Tuesday, April 15, 2014
Noncompete agreements and who owns experience
In Massachusetts, the governor is proposing to ban noncompete agreements. Go Deval!
My first experience with such agreements stretches back to 1996. This tech company wanted to hire me, but one of their conditions was I sign a piece of paper stating that if I left the company I couldn't work for any other place doing similar work for a couple of years. When I first read that I was thrown for a loop and almost turned down the offer. But then I talked to a friend in law that said those things were hard to enforce - such docs were used more for scare tactics in the tech industry.
Why would a company want to use intimidation tactics to keep their employees from jumping ship? I can understand not wanting someone to go to a competitor with trade secrets, but there are already some laws in place to prevent that. But wouldn't a more positive solution be make working there too good to quit? When I worked at Hewlett Packard in the late 90s they called it "golden handcuffs." All the perks of working at HP just made it too depressing to leave for some other company.

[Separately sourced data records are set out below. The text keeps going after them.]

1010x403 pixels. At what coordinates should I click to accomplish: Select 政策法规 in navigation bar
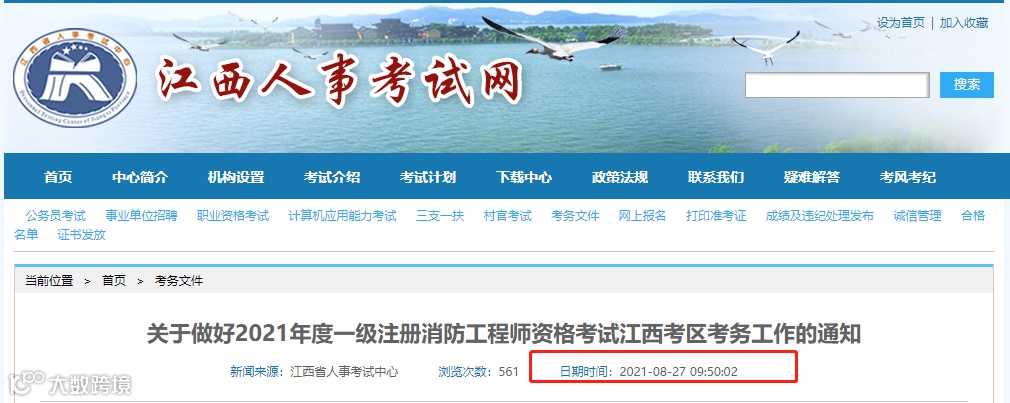click(620, 177)
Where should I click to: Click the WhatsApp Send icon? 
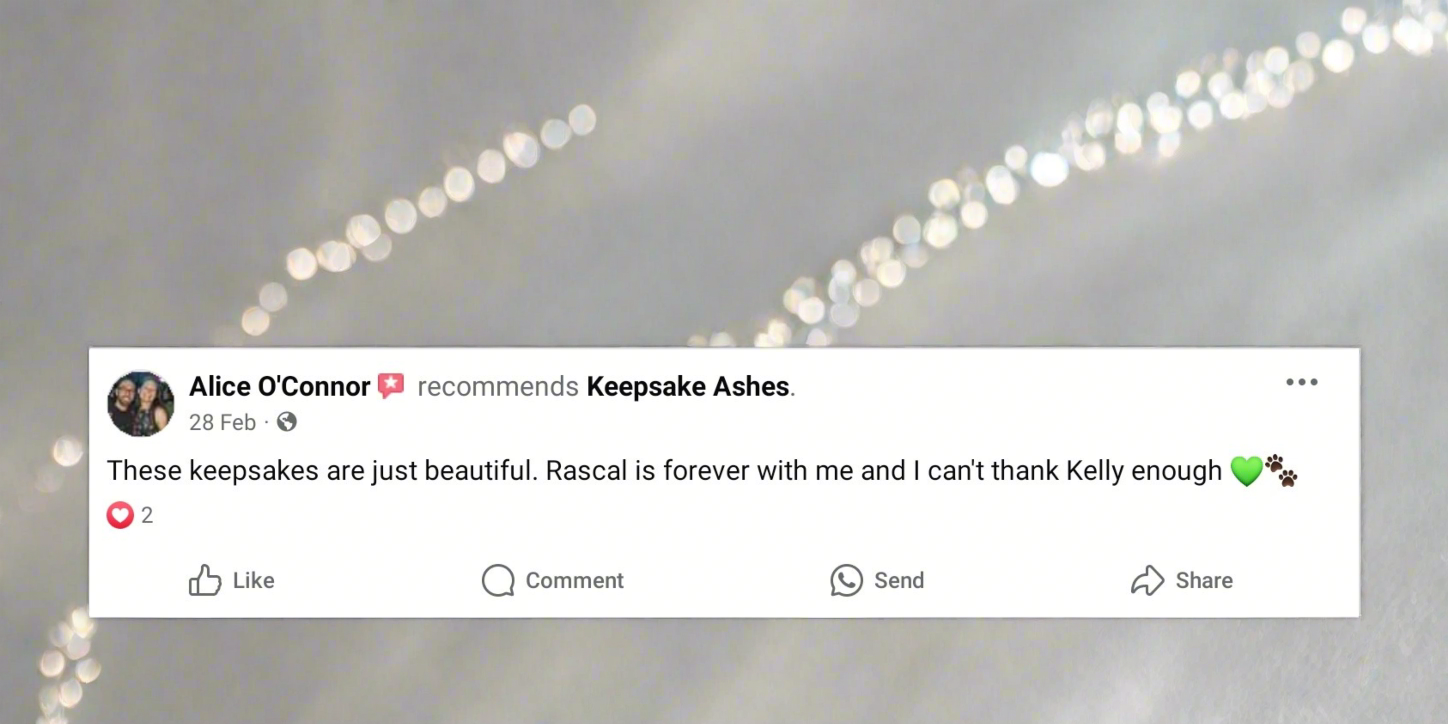(x=846, y=580)
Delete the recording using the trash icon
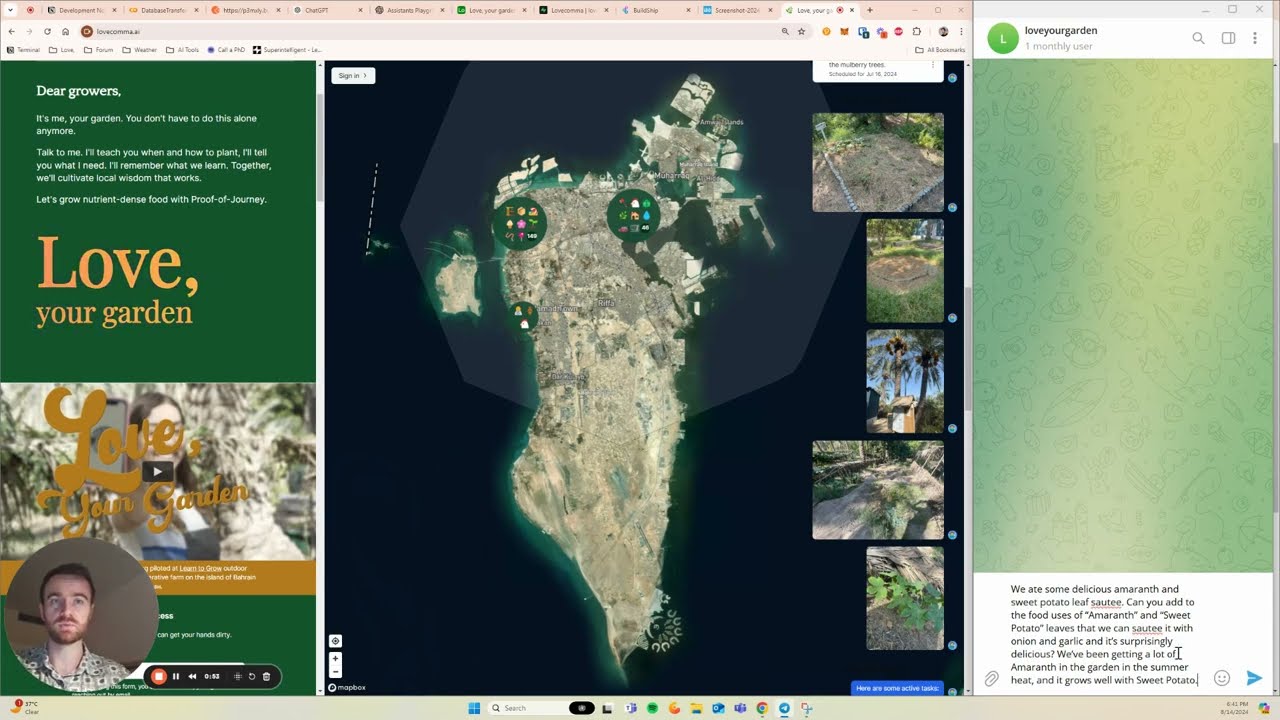Screen dimensions: 1280x720 coord(266,676)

Another thing that comes to mind is that the company using a noncompete agreement is being hypocritical about experience. When they look to hire someone, they prize that person's experience in the industry. But then they turn around and damn someone who wants to take the experience they've acquired to a different company. That really irks me. Any experience I've gained in the course of my job (writing programs, building test systems, going to conferences, etc.) is MINE. The company pays me for the work I do, and they own the product of that work. They do NOT own the knowledge that I've gained in the process. That knowledge and experience I've gained by being a good engineer and deliberately learning new things.
On a related subject, you could always watch that bad Ben Affleck movie Paycheck. Then again, maybe not.